**Direction**
Lay out the lines below as a Markdown table with the columns No. and Line, starting at the line containing "Image resolution: width=480 pixels, height=360 pixels. Task: Tap" and ending at the line containing "click(x=169, y=351)". Skip blank lines and leave the pictures out.

┌──

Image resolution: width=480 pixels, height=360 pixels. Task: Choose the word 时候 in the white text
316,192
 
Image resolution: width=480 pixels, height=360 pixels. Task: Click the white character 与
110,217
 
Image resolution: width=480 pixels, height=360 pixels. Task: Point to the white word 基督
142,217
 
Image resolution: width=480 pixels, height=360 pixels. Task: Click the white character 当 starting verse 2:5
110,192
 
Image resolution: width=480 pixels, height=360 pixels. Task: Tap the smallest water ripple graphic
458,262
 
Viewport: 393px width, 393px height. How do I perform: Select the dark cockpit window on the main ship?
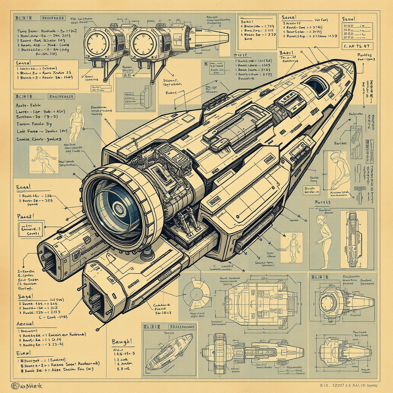click(x=315, y=85)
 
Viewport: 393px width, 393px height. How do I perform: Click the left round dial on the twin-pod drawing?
click(x=96, y=43)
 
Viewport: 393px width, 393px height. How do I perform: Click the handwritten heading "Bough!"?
click(x=122, y=341)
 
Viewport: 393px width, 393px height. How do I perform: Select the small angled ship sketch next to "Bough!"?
click(x=169, y=351)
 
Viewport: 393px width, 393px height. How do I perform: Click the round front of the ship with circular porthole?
click(x=328, y=302)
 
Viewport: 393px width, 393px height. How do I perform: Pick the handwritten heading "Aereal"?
click(x=26, y=324)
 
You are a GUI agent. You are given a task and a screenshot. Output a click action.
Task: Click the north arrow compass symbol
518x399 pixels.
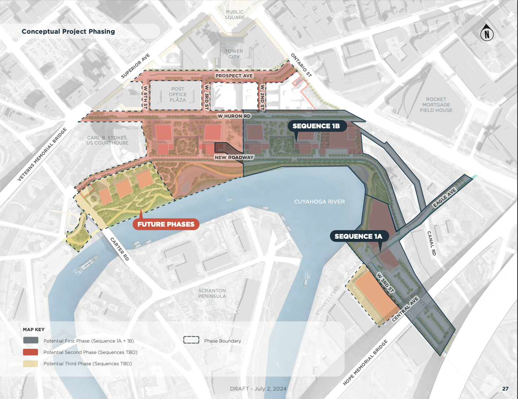point(487,33)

└──

**Exercise result**
| No. | Line |
|---|---|
| 1 | Image resolution: width=480 pixels, height=360 pixels. Task: Tap the smallest water ripple graphic |
| 2 | 458,262 |
| 3 | Viewport: 393px width, 393px height. How do I perform: Select the dark cockpit window on the main ship? |
| 4 | click(x=315, y=85) |
| 5 | Viewport: 393px width, 393px height. How do I perform: Click the left round dial on the twin-pod drawing? |
| 6 | click(x=96, y=43) |
| 7 | Viewport: 393px width, 393px height. How do I perform: Click the handwritten heading "Bough!"? |
| 8 | click(x=122, y=341) |
| 9 | Viewport: 393px width, 393px height. How do I perform: Select the small angled ship sketch next to "Bough!"? |
| 10 | click(x=169, y=351) |